▸ **Task objective**:
Starting at the line that contains "This screenshot has width=706, height=1568." and ending after the line that contains "click(x=664, y=115)", copy those entries word for word, and leave the pictures out of your answer.

▸ **Data to process**:

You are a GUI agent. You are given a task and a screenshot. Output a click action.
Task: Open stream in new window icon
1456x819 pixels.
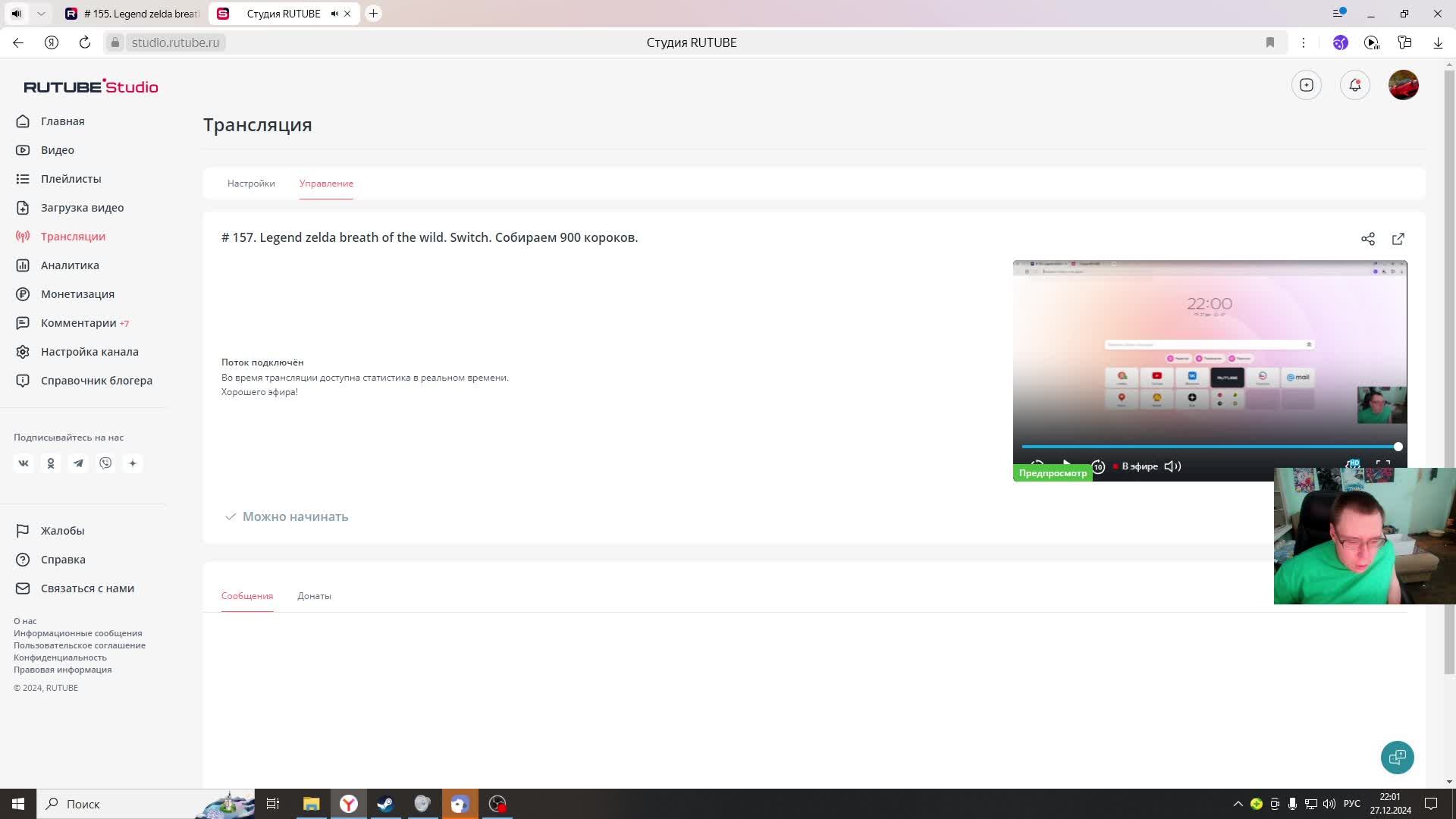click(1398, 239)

* * *

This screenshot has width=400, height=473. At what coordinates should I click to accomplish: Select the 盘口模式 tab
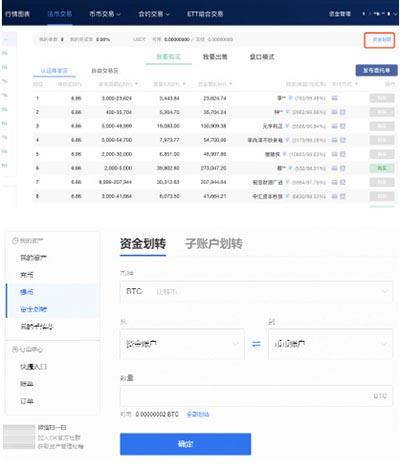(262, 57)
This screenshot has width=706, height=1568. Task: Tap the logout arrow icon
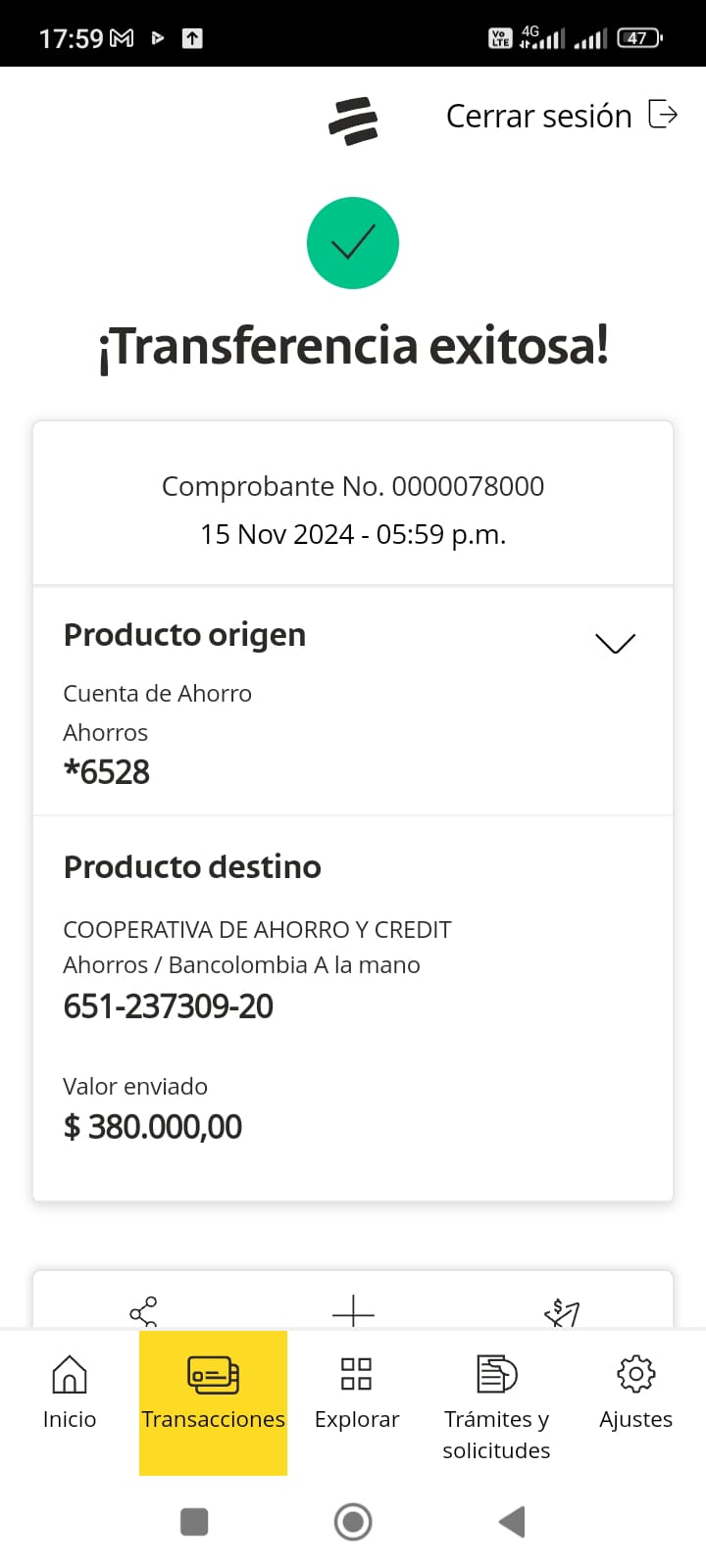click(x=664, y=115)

--

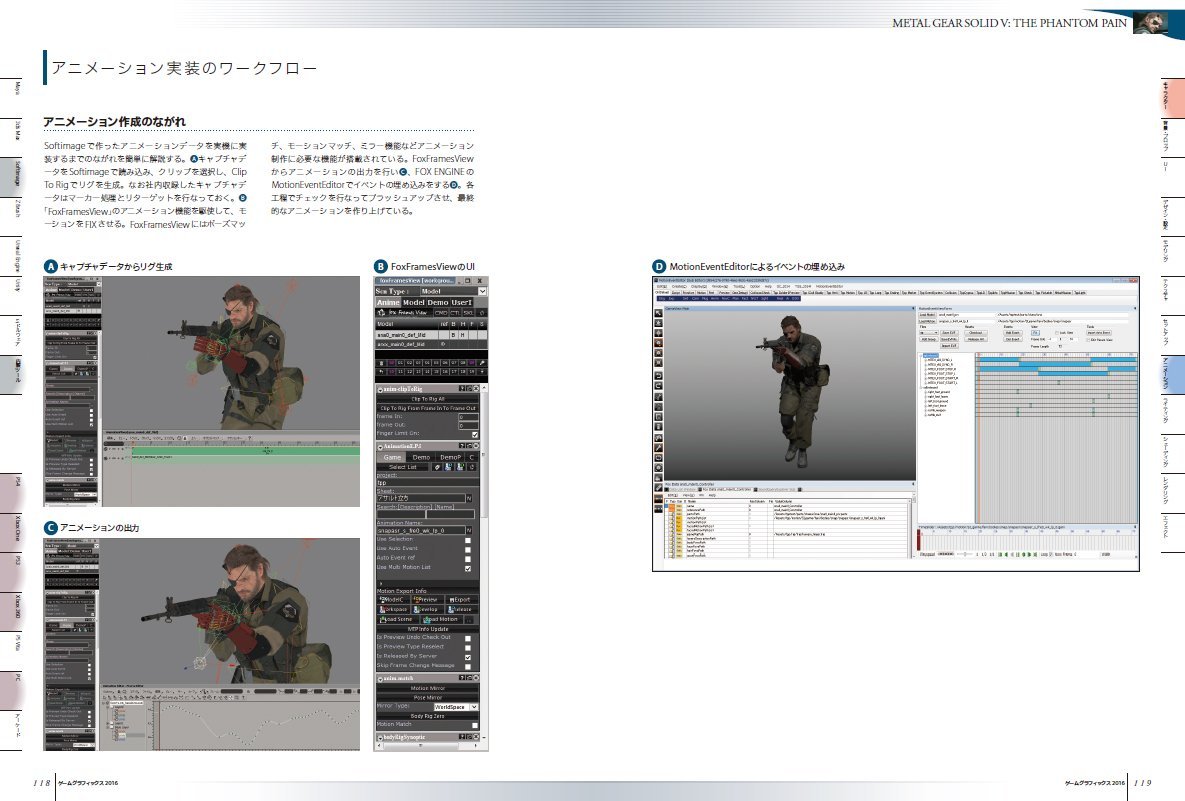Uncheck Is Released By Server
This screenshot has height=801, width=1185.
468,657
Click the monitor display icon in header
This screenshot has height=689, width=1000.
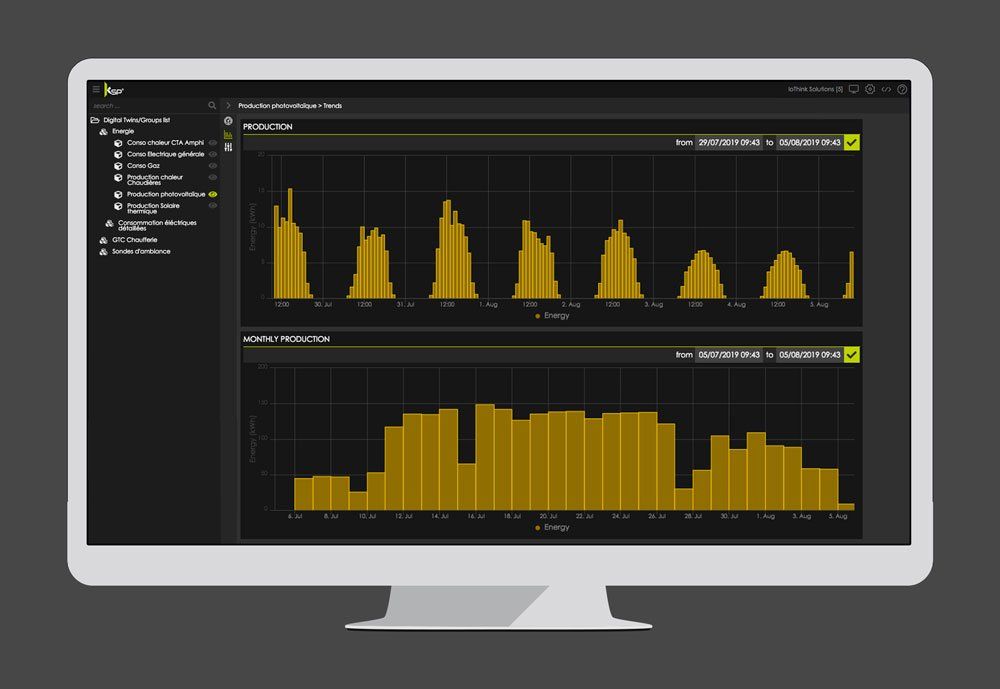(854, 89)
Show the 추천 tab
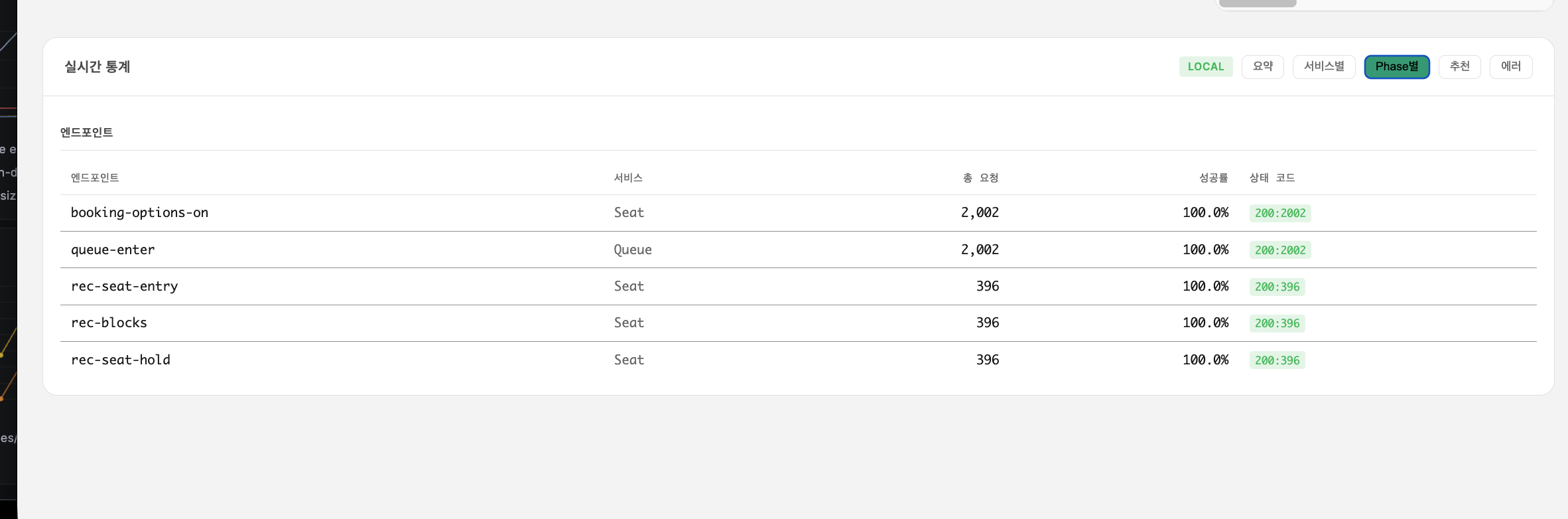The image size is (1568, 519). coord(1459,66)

▸ **Expected output**:
This screenshot has width=706, height=1568. Task: Tap the logout arrow icon
click(x=664, y=115)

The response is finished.